Retention will mean a significant income for the local authority, but it will not mean that local authorities keep all the business rates. It is not, therefore, part of any proposed community benefit package, but only an effect of the huge increase of business rates to the area as a result of the operation of the power station. That is the confusion: people thought that retention was the community benefit package, but it is not, and the community benefit package will exist outside and beyond that. The business rates advantage that I describe will not last for ever—for a maximum of 10 years—and, as I said, that is neither long enough nor goes far enough to support local communities, so it would be an inappropriate vehicle given the scale of investment and the time scale discussed.
In the previous debate, my hon. Friend made the point that business rates would only be retained by the local authority that hosted the site—in the case of Hinkley that would be West Somerset—but I am delighted that, in the spirit of localism, the Government’s proposals for business rates retention also invited local authorities to work together to pool their business rates income, including growth from new development. That is a specific response to the representations of my hon. Friend and others. Today, he amplified that need to take a pan-authority view, rather than to get undesirable tensions between different local authorities as an unintended consequence of policy. I hope that he welcomes that further development.

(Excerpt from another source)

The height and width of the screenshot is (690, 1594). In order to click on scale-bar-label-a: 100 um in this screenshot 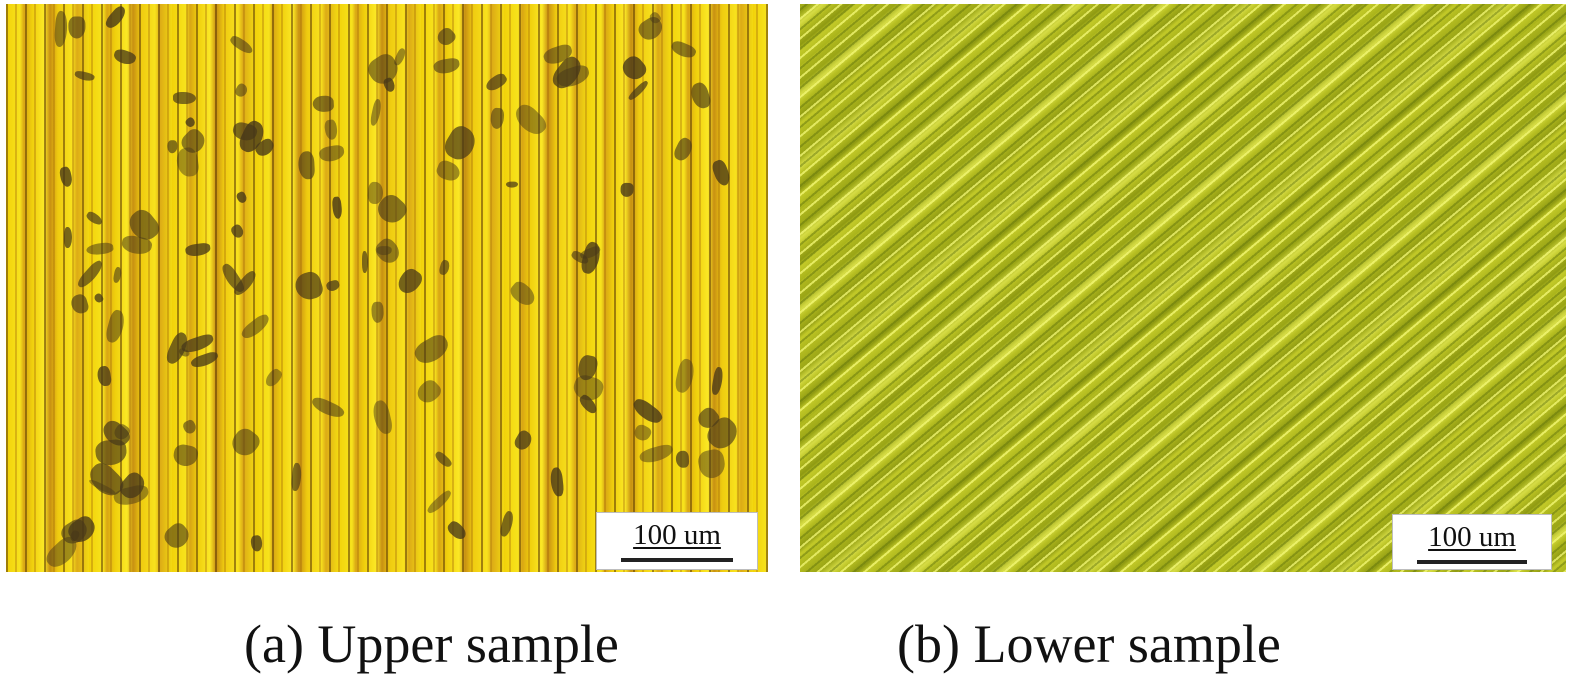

Guidance was set out earlier this year in the Department for Communities and Local Government document, “Business rates retention scheme: Pooling Prospectus”. Local authorities have been invited to work together voluntarily to develop proposals allowing a number of authorities in an area to come together to share the benefits and risks of business rates retention. Pooling business rates would provide a new tool to deliver what is needed to promote growth and jobs, allowing investment decisions to support economic priorities. It would encourage collaborative working among local authorities, exactly as my hon. Friend described, rather than constraining such activity within administrative boundaries. It would allow the benefit from investment in economic growth to be shared throughout a wider area, potentially providing a growth dividend to pool partners. Pooling would also help local authorities to manage volatility in income by sharing fluctuations across budgets.
A combination of section 106 agreements and business rate retention will provide significant opportunities for local communities, but as I have said, they will not be sufficient on their own.